I ended up feeling like he was judging me, not for having or not having sex, but for placing a higher value on it and making it more of a priority than it deserved to be.

By the time Session 69 rolled around, I was extremely frustrated and confused. I told him that if he looked down on highly sexual people that he really needed to be clear about that much sooner with his clients, since he was obviously unable to keep his opinions and judgments out of the way of therapy.

I also told him, in a rather accusatory tone I must confess, that if it was a matter of him being unable to relate to being sexually frustrated because he’d never had to suffer alone a single night in his handsome-privileged life, that that was also a huge issue for any client like me who needed acceptance and understanding from their therapist.

The way he did a poor job of talking about things with me at the end and then how he decided to abruptly and coldly end my therapy, like he suddenly realized or admitted that I was never going to be his idea of the perfect client (whatever that looks like) was a huge turn off to me. It actually turned me off from dating and sex almost completely. I still haven’t gotten back out there. It seems pointless in a way, or maybe I’m just tired or have sexual depression or something.

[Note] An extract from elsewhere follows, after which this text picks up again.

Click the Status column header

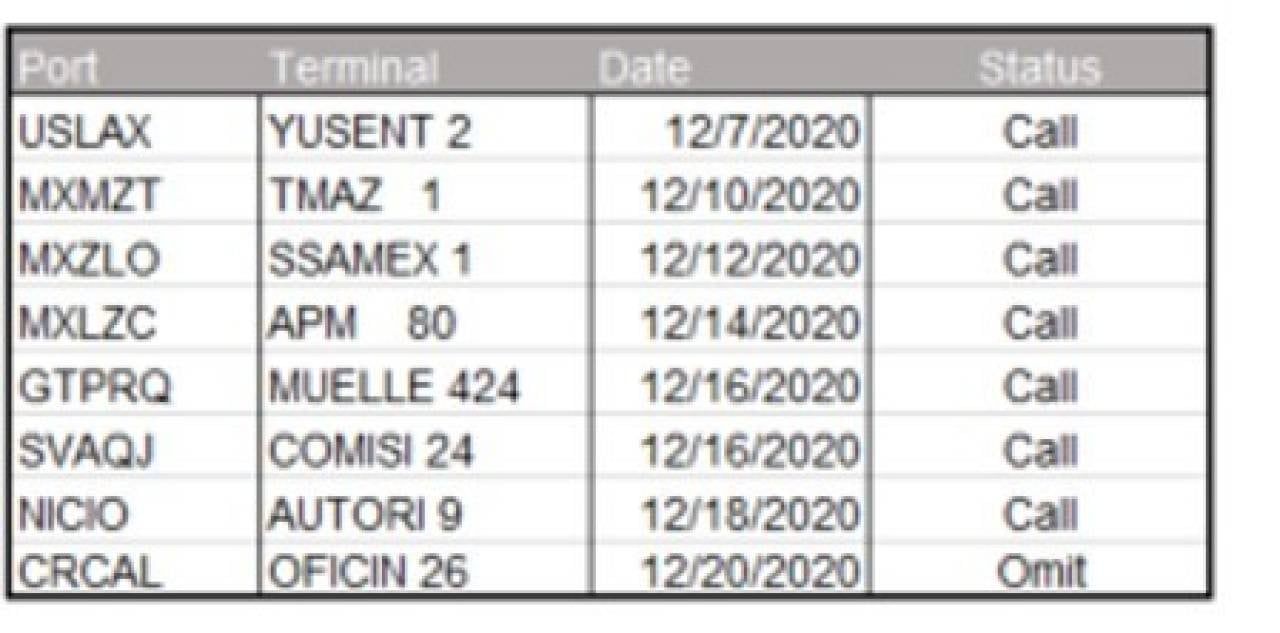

However, I’ve begun to see good from the way it seemingly messed me up. I’ve decided that when I do resume dating, it will be with the clear intention of getting a healthy long term relationship with a partner who is compatible with me. I’m not going to casually date, because even though it’s fun, I realized that for me it takes a lot of time and energy, and I don’t personally find the results to be worth the work.

I’ve also had more inner peace. I think the frustration is still there, but it’s like it doesn’t bother me as much most of the time. It’s what Aaron used to say about sitting with discomfort and being okay.

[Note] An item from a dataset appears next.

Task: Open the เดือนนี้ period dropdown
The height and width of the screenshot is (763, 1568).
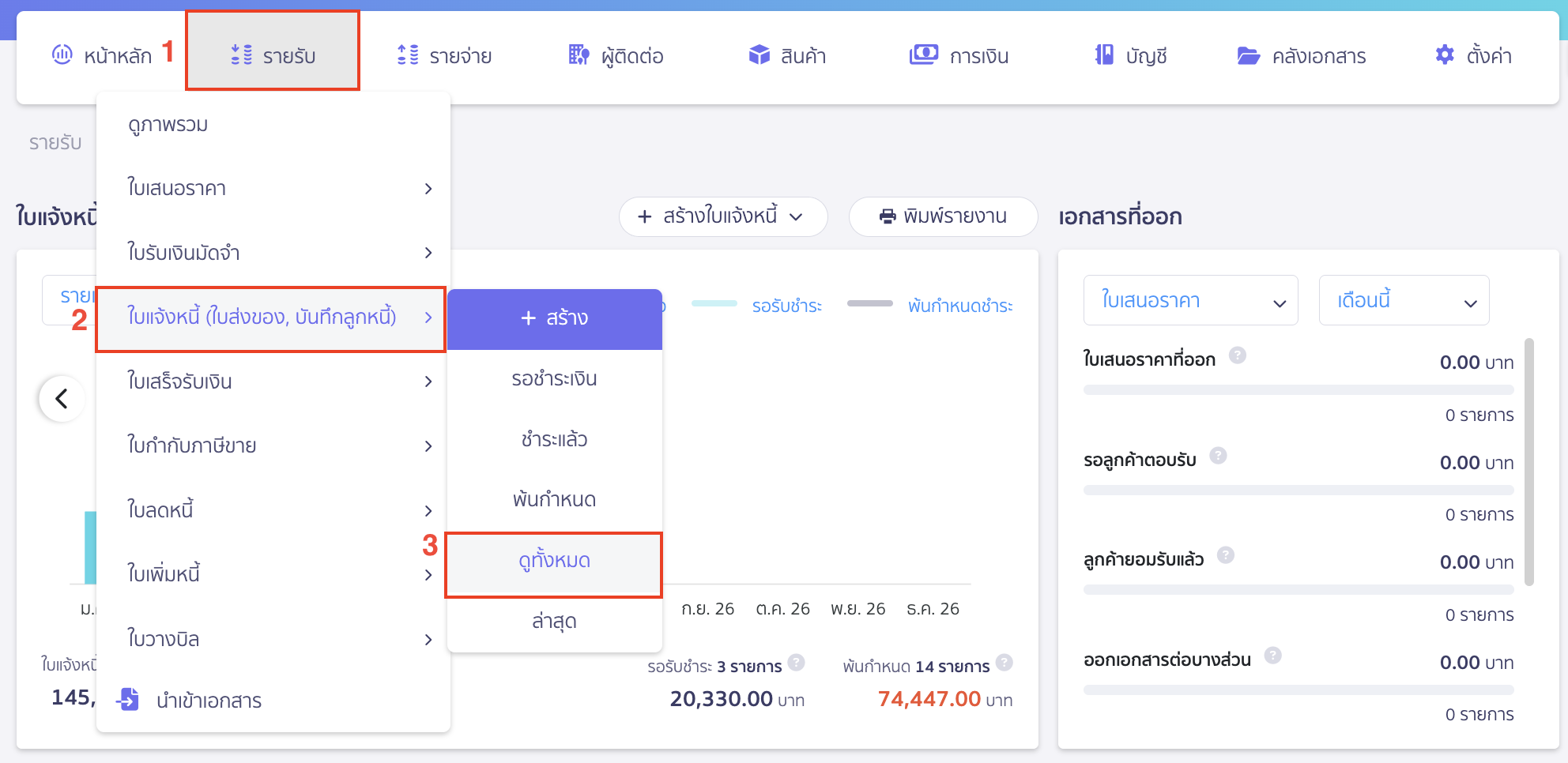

To be clear, I don’t feel that Aaron shamed me in any way. The impression of him that I was left with was that he happens to be a good looking man who either doesn’t like or just doesn’t prioritize sex very much. That blows my mind, but there’s nothing wrong with it. And I have no idea, but I really don’t think it’s due to any inability on his part. I’m guessing he’s very capable. He really just comes across as somebody who doesn’t prioritize that at the level that many people do. It’s kind of like he’s living on a higher plane of existence as far as that’s concerned.

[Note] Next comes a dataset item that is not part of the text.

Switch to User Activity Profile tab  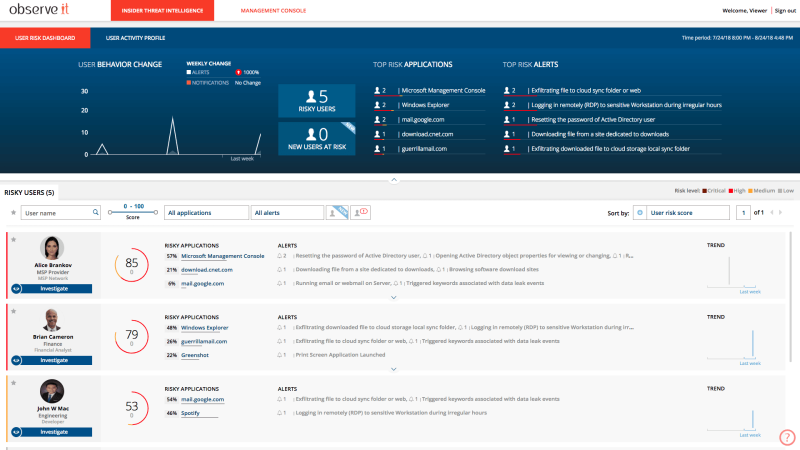pos(135,37)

I don’t put my therapists, or really anyone, on pedestals, but I think if Aaron Gleaves and I were the last 2 people on earth and we had a few days before the end of the world, he’d still be better about that than me. I’m pretty sure we’d both have different ideas of how to spend our remaining time.

I imagine we’d both want to get outside if it was safe enough to be out, but I think we’d suggest different activities for our remaining time. His ideas might be to golf or hike and I’m sure, to meditate. My ideas would be to write the world’s last short stories and journal entries, to hike, and to…meditate.

Because at the end of the day, and even at the end of the world, I think Aaron Gleaves, my favorite sexually-zen, sex symbol ex-therapist, is right. There’s a lot of peace to be had from knowing how to find calm while experiencing discomfort.